Reputation: 1023
In the following code I'm using the function cublasSetMatrix for 3 random matrices of size 200x200. I measured the the time of this function in the code:
clock_t t1,t2,t3,t4;
int m =200,n = 200;
float * bold1 = new float [m*n];
float * bold2 = new float [m*n];
float * bold3 = new float [m*n];
for (int i = 0; i< m; i++)
for(int j = 0; j <n;j++)
{
bold1[i*n+j]=rand()%10;
bold2[i*n+j]=rand()%10;
bold3[i*n+j]=rand()%10;
}
float * dev_bold1, * dev_bold2,*dev_bold3;
cudaMalloc ((void**)&dev_bold1,sizeof(float)*m*n);
cudaMalloc ((void**)&dev_bold2,sizeof(float)*m*n);
cudaMalloc ((void**)&dev_bold3,sizeof(float)*m*n);
t1=clock();
cublasSetMatrix(m,n,sizeof(float),bold1,m,dev_bold1,m);
t2 = clock();
cublasSetMatrix(m,n,sizeof(float),bold2,m,dev_bold2,m);
t3 = clock();
cublasSetMatrix(m,n,sizeof(float),bold3,m,dev_bold2,m);
t4 = clock();
cout<<double(t2-t1)/CLOCKS_PER_SEC<<" - "<<double(t3-t2)/CLOCKS_PER_SEC<<" - "<<double(t4-t3)/CLOCKS_PER_SEC;
delete []bold1;
delete []bold2;
delete []bold3;
cudaFree(dev_bold1);
cudaFree(dev_bold2);
cudaFree(dev_bold3);
The output of this code is something like this:
0.121849 - 0.000131 - 0.000141
Actually, every time I run the code the time of applying cublasSetMatrix on the first matrix is more than other two matrices, although the size of all matrices are the same and they are filled with random numbers.

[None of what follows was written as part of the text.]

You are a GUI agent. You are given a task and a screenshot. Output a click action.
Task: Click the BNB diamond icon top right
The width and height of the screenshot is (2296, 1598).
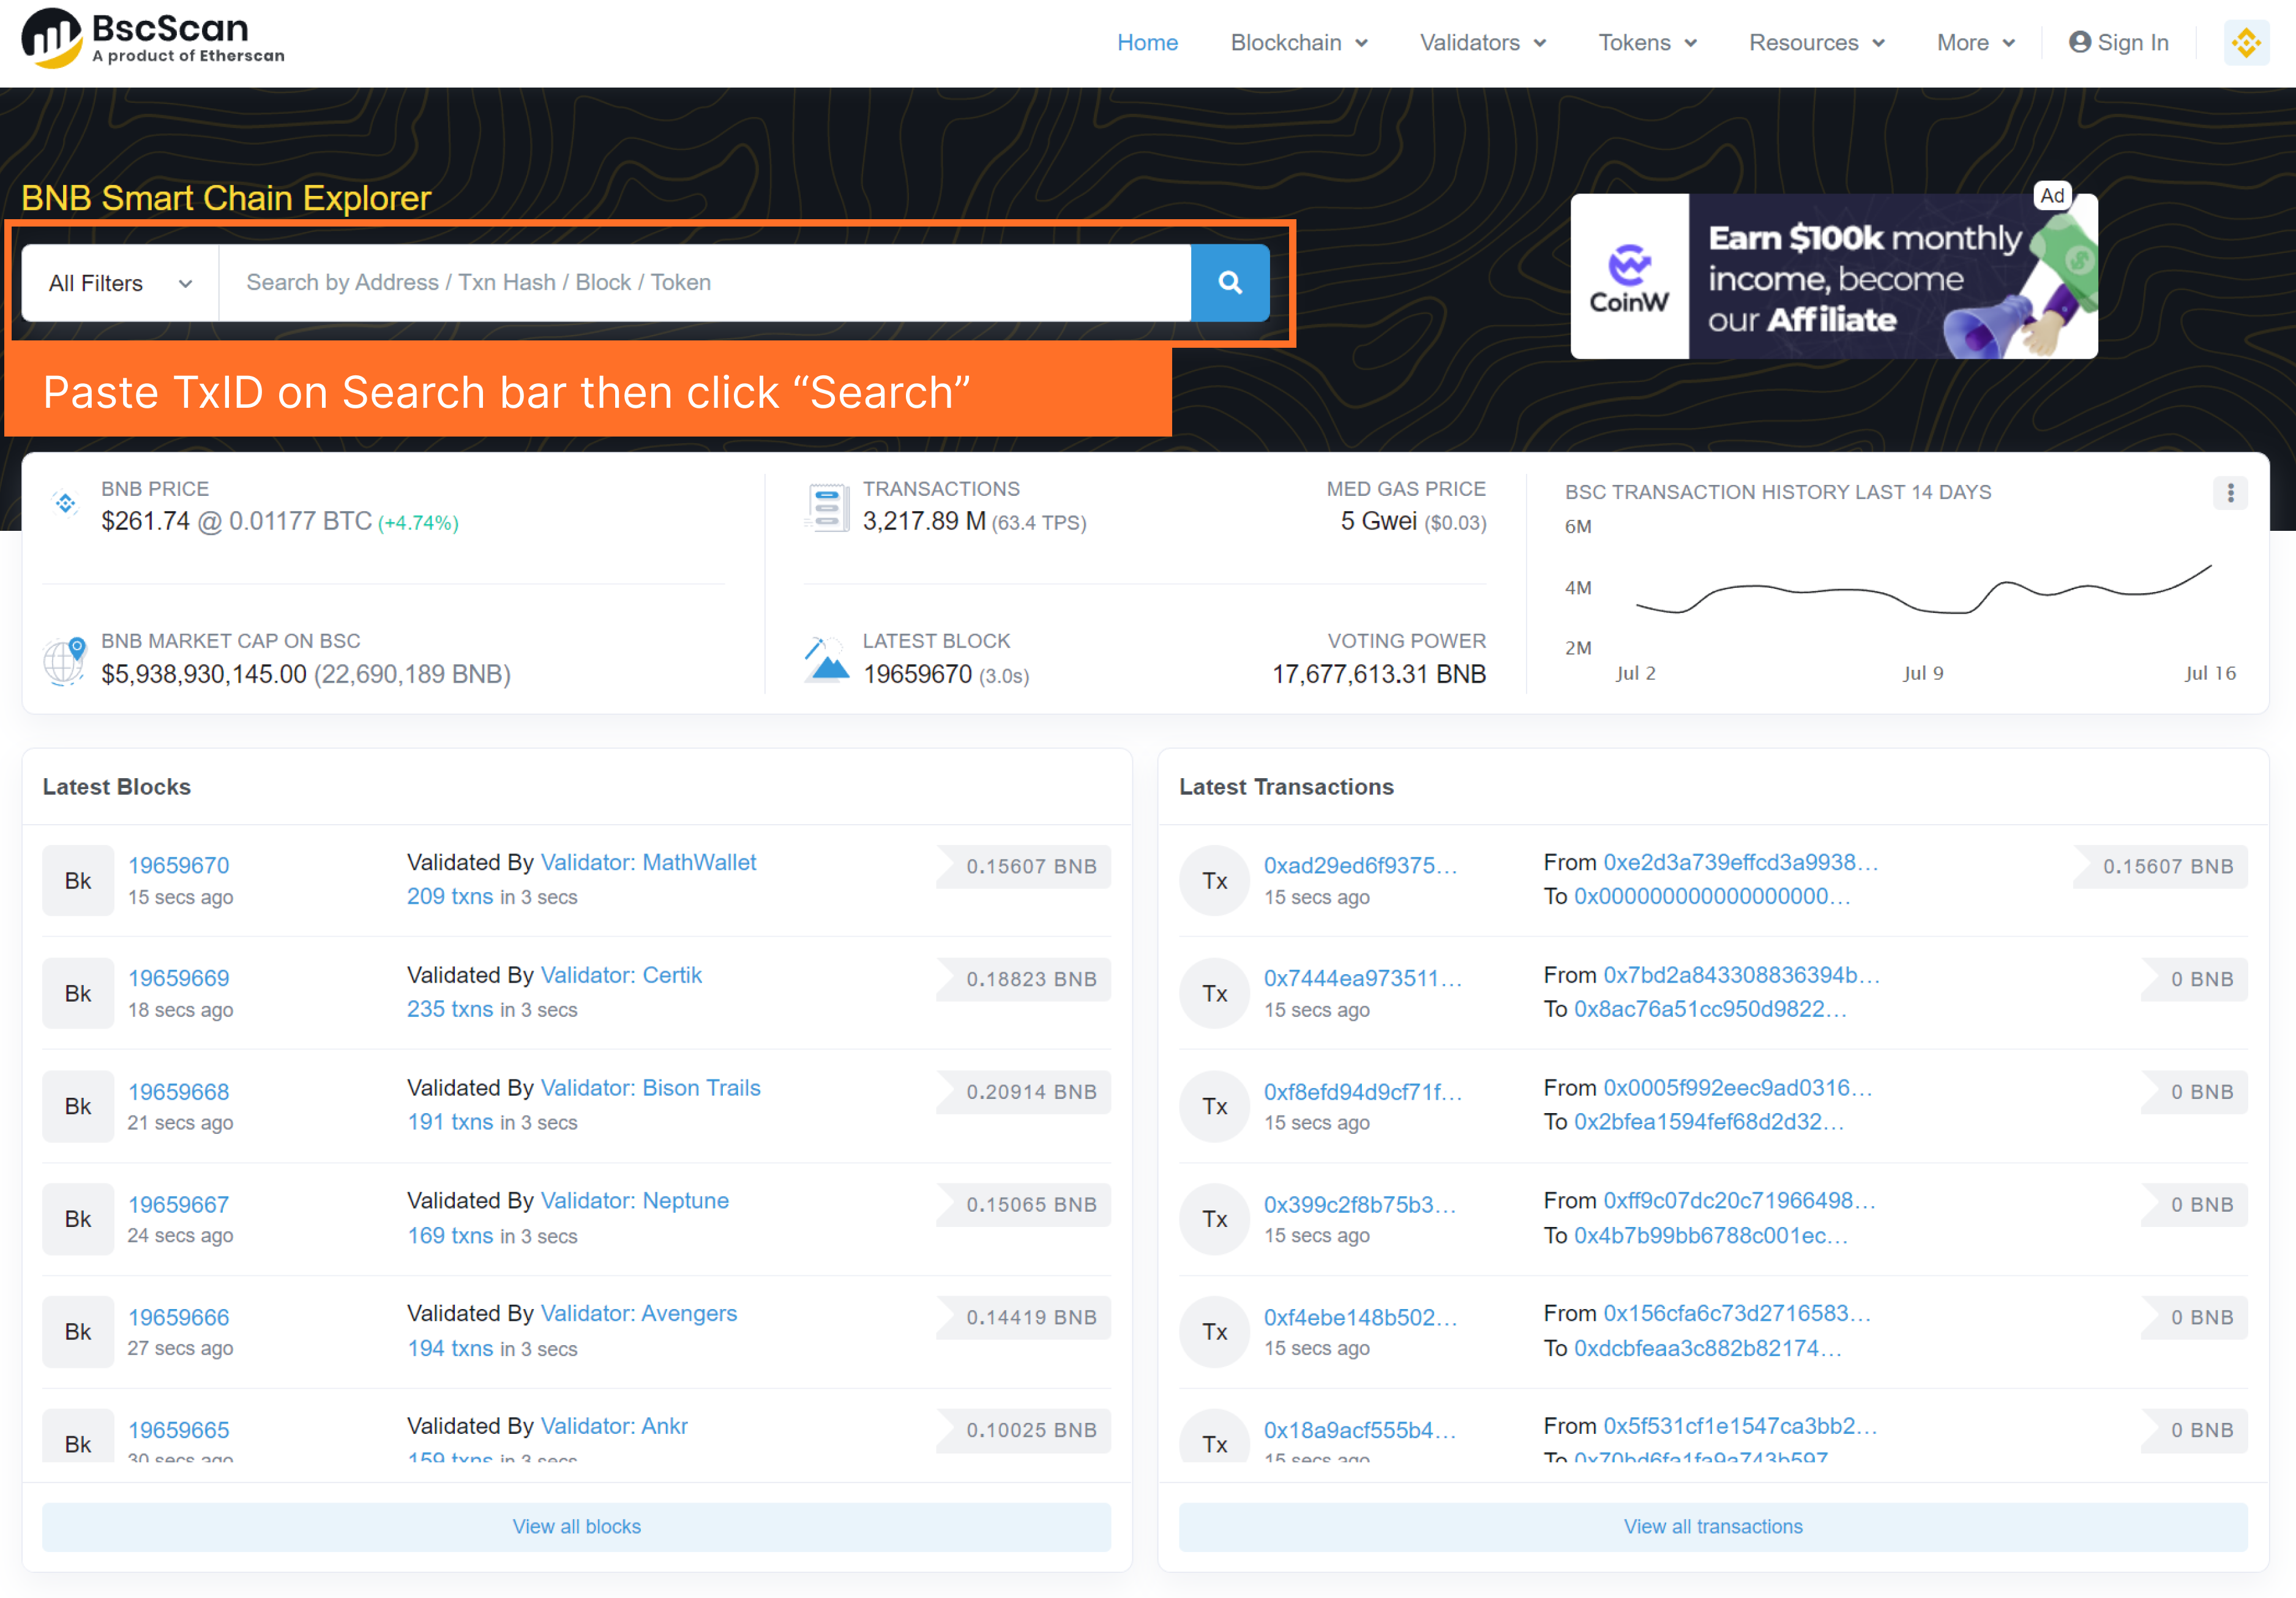(x=2246, y=43)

Can anyone please help me to find out what is the reason of this result?
Upvotes: 0
Views: 90
Reputation: 152164
Usually the first CUDA API call in any CUDA program will incur some start-up overhead - the CUDA runtime requires time to initialize everything.
Whenever CUDA libraries are used, there will be some additional one-time start up overhead associated with initialization of the library. This overhead will often be observed to impact the timing of the first library call.
That seems to be what is happening here. By placing another cuBLAS API call before the first one you are measuring, you have moved the start-up overhead cost to a previous call, and so you don't measure it on the cublasSetMatrix()
call anymore.
Upvotes: 2